* WHAT TO DO *
A. Rewrite the blog post on House of Lies between "Marty Kaan, played" and "and Clyde Oberholdt.", inclusive, replacing "engagement manager" with "project lead".
B. Extend the blog post on House of Lies past its final sentence, picking up right after it.

Before you pick up the phone to a management consultant …

Before you pick up the phone to a management consultant …

In an earlier blog, The emotional intelligence of Don Draper, I noted that there were not many TV series about the corporate world. Another on has suddenly appeared: House of Lies.  It is currently being shown on Channel One on Monday nights.

The show, is based on the book, House of Lies: How Management Consultants Steal Your Watch and Then Tell You the Time, written by Martin Kihn, a former consultant at Booz Allen Hamilton. 

Kihn’s book starts with two quotes:

When Thales was asked what was difficult, he said, “To know one’s self.” And what was easy? “To advise another.”— Diogenes Laertius, Thales.  (Of course knowing one’s self is the first step in developing emotional intelligence.)

“Management consultants: They waste time, cost money, demoralize and distract your best people, and don’t solve problems. They are people who borrow your watch to tell you what time it is and then walk off with it.”  — Robert Townshend, Up the Organization (which I contend is one of the great books about business and highly recommended.)

House of Lies follows a team of management consultants who stop at nothing to get business deals done, even if it calls for extremes.  The four team members are:

Marty Kaan, played by Don Cheadle: partner (the name is supposedly a play on Martin Kihn’s name).

Jeannie van der Hooven, the engagement manager, played by Kristen Bell.

And two associates: Doug Guggenheim – played by Australian actor Josh Lawson – and Clyde Oberholdt.

* SUPPLIED DATA *
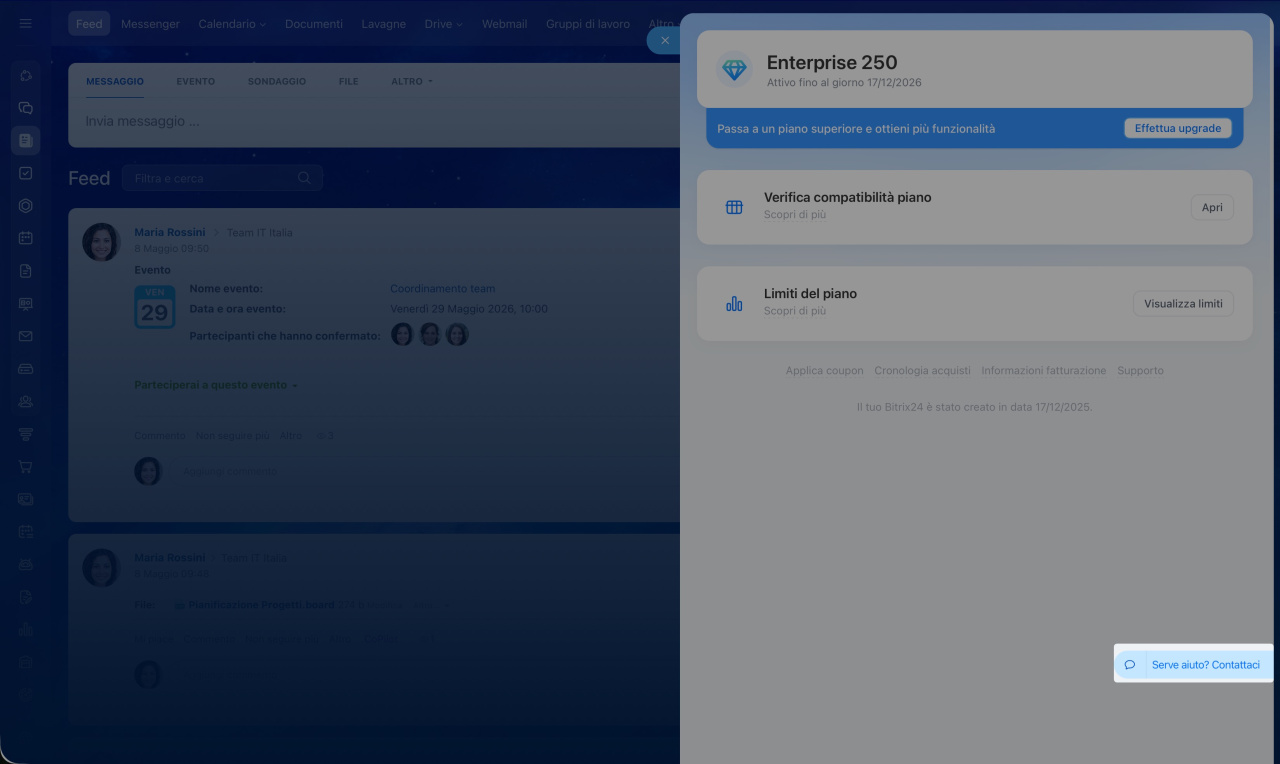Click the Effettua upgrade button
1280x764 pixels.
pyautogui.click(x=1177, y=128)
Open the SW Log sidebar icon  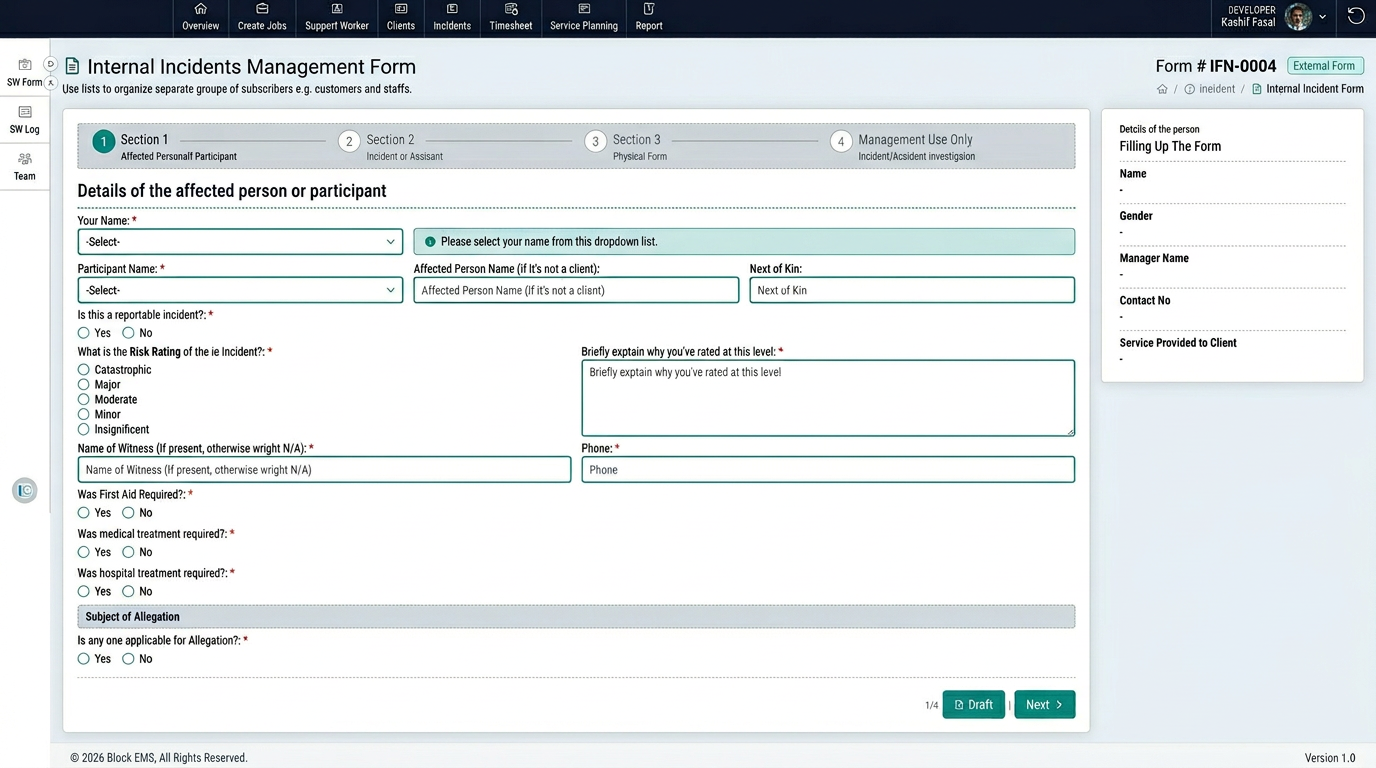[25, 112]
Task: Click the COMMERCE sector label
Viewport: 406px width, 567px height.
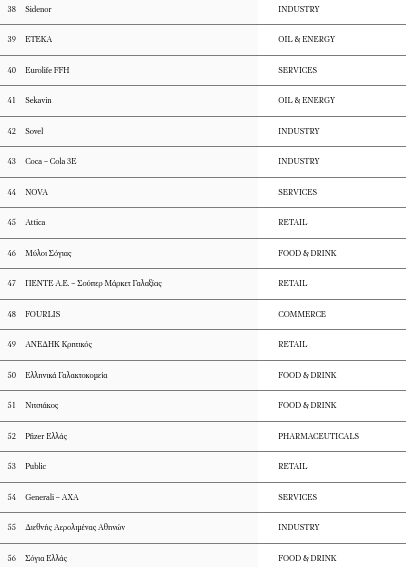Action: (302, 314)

...

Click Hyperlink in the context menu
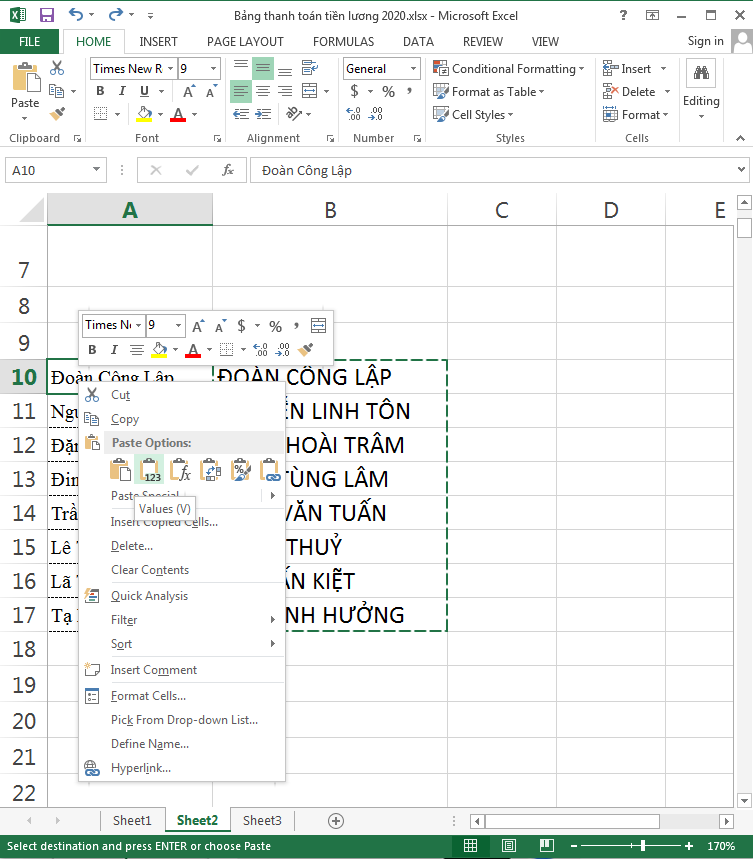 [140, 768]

---

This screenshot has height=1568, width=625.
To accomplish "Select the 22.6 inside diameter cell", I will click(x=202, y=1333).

* RESULTS OF THE EXERCISE *
A.
Marty Kaan, played by Don Cheadle: partner (the name is supposedly a play on Martin Kihn’s name).

Jeannie van der Hooven, the project lead, played by Kristen Bell.

And two associates: Doug Guggenheim – played by Australian actor Josh Lawson – and Clyde Oberholdt.

B.
Unlike normal consulting, this team composition remains constant for the entirety of the season as they do work for various companies.  The show contains biting humour.  For example Marty begins a team meeting on a client site with the immortal words:  “Remember the first rule of management consulting.  We are here to open wallets, not minds.”

Another technique used is for Marty Kaan to step out of a freeze-frame to deliver scathing asides to the audience.  For example, after saying something like this:

“What we have here, basically it is a failed culture, OK? It’s a broken pedagogical paradigm in The New Pacific School. What started out as, say, a system based on the near perfect theosophical teachings of Rudolph Steiner has now descended. It’s now an outmoded anachronistic bastardisation, well a limitation really, of its original intent…”

Marty then steps out of the freeze-frame to say something like this:

“Do you understand what I am saying? No? Great, I must be doing my job!”

If you have ever had the fortune to work with management consultants, House of Lies will surely resonate. If you have not, it is a must-read to get the upper hand on the people you are paying.